◆ Material for this task:
--- START ---

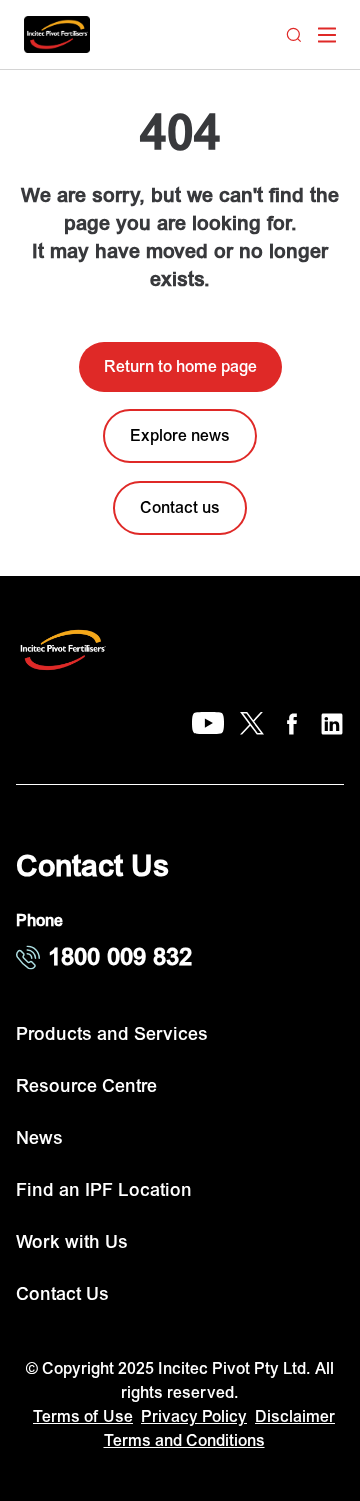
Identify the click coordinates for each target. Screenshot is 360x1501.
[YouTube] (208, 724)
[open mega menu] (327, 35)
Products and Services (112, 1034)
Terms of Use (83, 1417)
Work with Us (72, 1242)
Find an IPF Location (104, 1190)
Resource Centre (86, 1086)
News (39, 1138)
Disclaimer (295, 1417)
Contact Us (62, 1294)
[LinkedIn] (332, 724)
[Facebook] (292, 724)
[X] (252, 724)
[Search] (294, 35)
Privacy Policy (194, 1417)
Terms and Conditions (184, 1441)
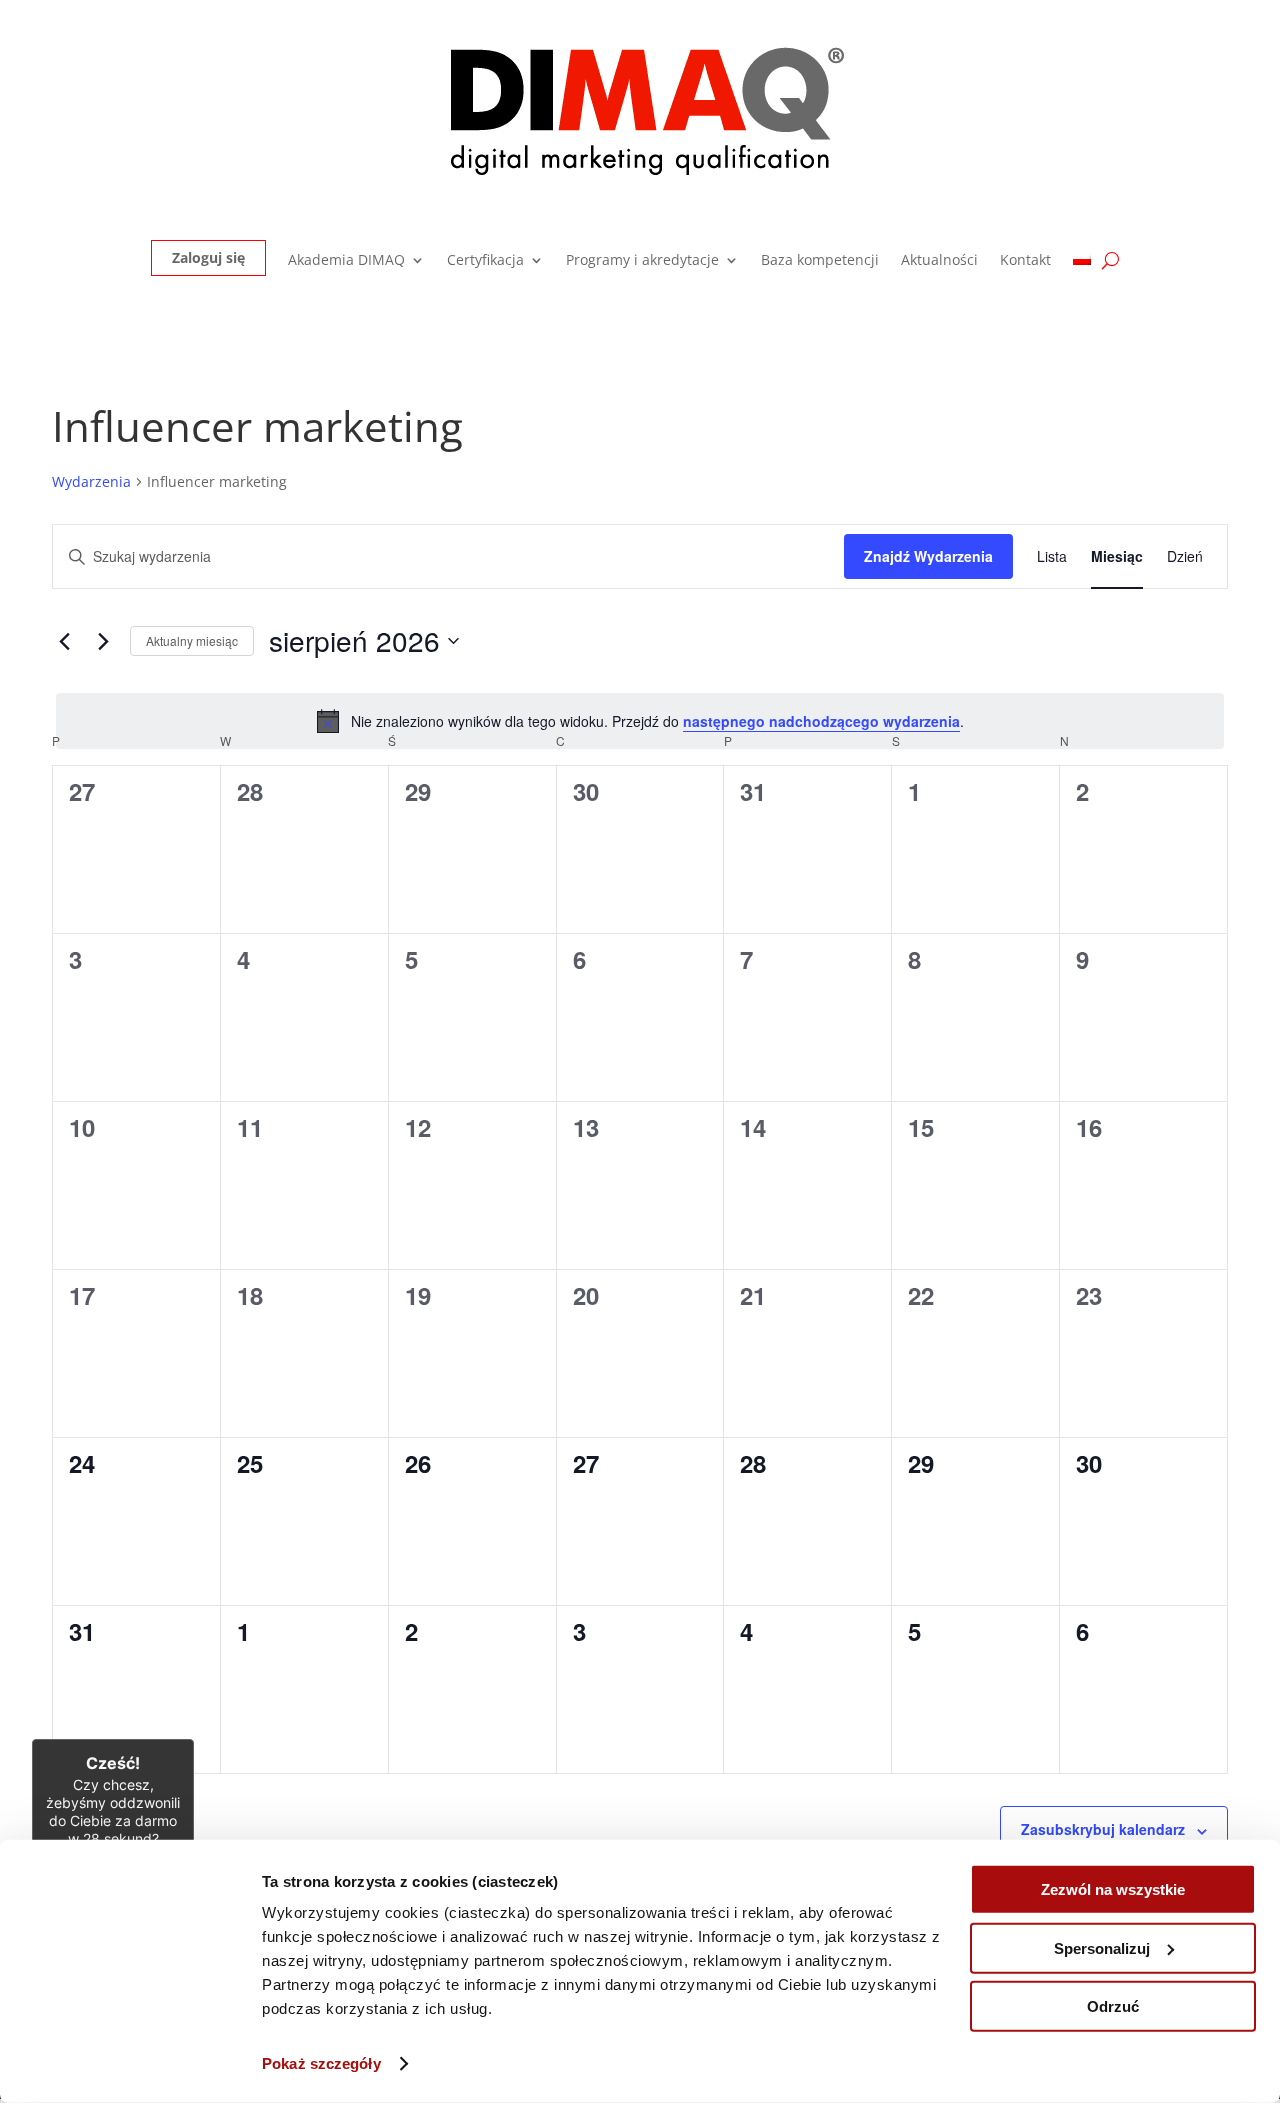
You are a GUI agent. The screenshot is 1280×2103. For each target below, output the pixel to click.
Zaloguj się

--- END ---
--- START ---

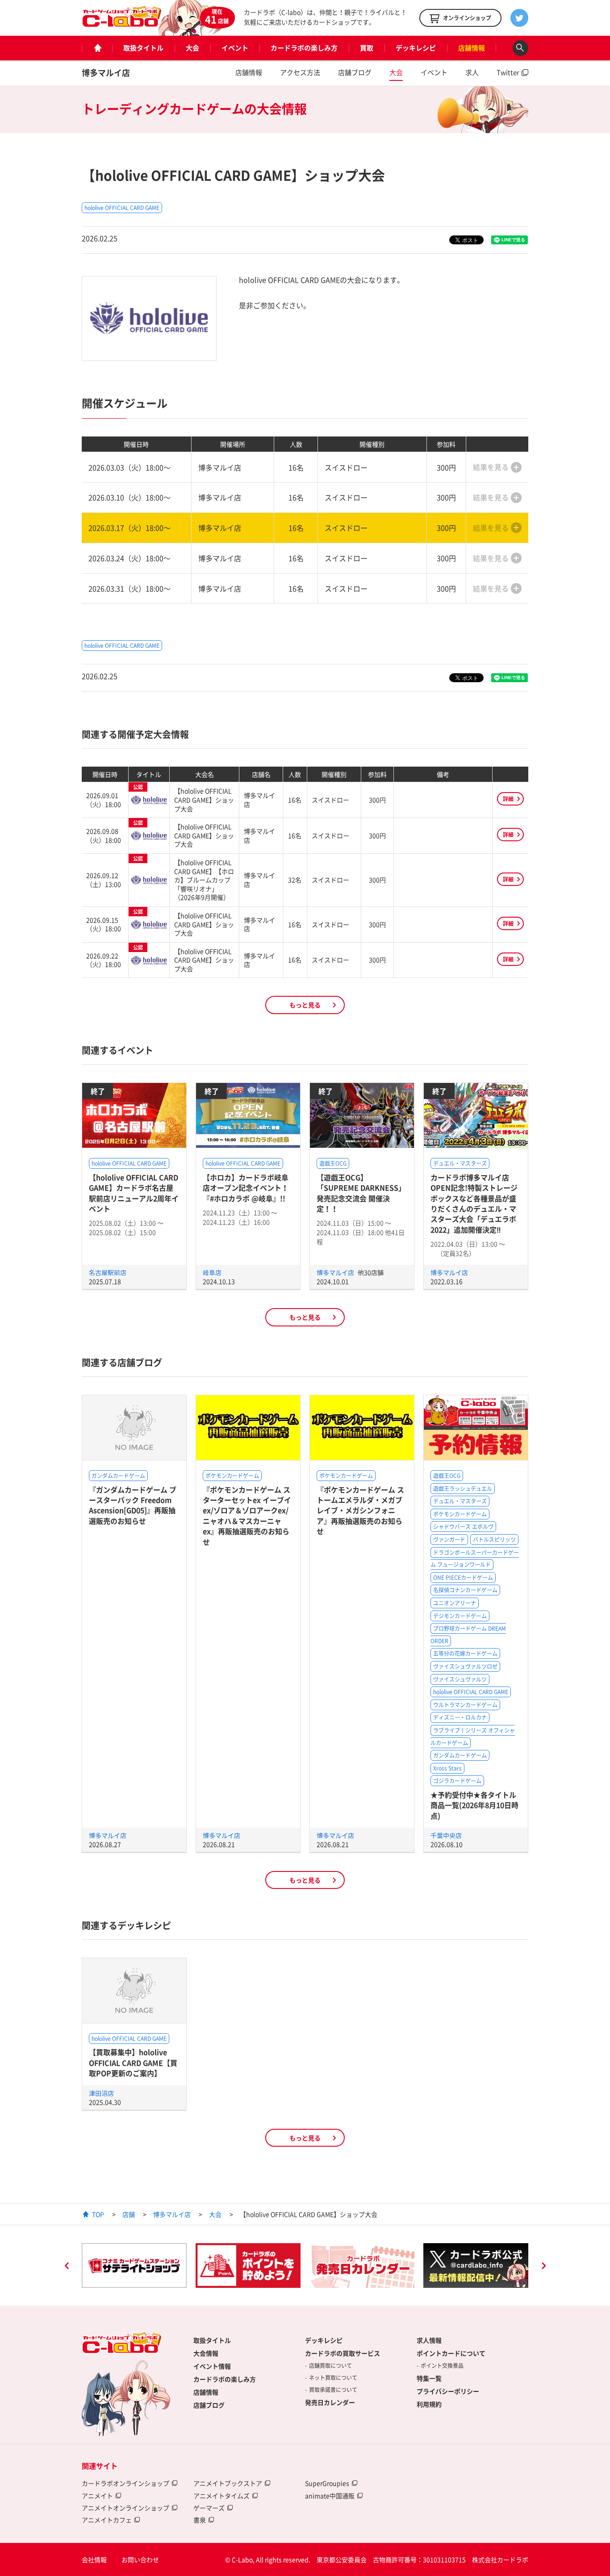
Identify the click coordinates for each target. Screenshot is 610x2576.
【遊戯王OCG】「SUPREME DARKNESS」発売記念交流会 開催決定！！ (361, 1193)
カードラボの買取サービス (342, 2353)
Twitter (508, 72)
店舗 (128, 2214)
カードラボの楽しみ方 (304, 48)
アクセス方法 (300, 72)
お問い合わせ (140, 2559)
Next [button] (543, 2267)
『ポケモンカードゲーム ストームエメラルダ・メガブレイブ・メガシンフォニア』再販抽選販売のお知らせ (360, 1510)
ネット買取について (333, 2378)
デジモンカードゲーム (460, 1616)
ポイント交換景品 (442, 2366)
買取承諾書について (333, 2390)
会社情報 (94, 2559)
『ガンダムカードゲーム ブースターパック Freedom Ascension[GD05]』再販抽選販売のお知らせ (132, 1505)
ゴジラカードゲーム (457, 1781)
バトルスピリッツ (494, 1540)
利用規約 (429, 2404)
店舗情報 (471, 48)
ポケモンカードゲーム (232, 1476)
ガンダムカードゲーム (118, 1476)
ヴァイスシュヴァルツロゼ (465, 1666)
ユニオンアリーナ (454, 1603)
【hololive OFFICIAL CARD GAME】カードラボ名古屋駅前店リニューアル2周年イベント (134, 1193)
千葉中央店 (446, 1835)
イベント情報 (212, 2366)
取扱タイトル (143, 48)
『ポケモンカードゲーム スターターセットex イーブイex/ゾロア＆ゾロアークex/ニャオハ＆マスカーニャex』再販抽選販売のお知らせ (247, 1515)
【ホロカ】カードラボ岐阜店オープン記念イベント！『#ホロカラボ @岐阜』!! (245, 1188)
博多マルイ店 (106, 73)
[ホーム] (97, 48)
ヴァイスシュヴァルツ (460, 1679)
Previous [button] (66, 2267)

--- END ---

Output exactly, and only, the lines of the entries above from the one with "Screenshot is 360x1501." up to and including the one with "Zaloguj się"; pictures are to be left out.

◆ Reply:
Identify the click coordinates for each target. Screenshot is 360x1501.
[YouTube] (208, 724)
[open mega menu] (327, 35)
Products and Services (112, 1034)
Terms of Use (83, 1417)
Work with Us (72, 1242)
Find an IPF Location (104, 1190)
Resource Centre (86, 1086)
News (39, 1138)
Disclaimer (295, 1417)
Contact Us (62, 1294)
[LinkedIn] (332, 724)
[Facebook] (292, 724)
[X] (252, 724)
[Search] (294, 35)
Privacy Policy (194, 1417)
Terms and Conditions (184, 1441)
You are a GUI agent. The screenshot is 1280×2103. For each target below, output the pixel to click.
Zaloguj się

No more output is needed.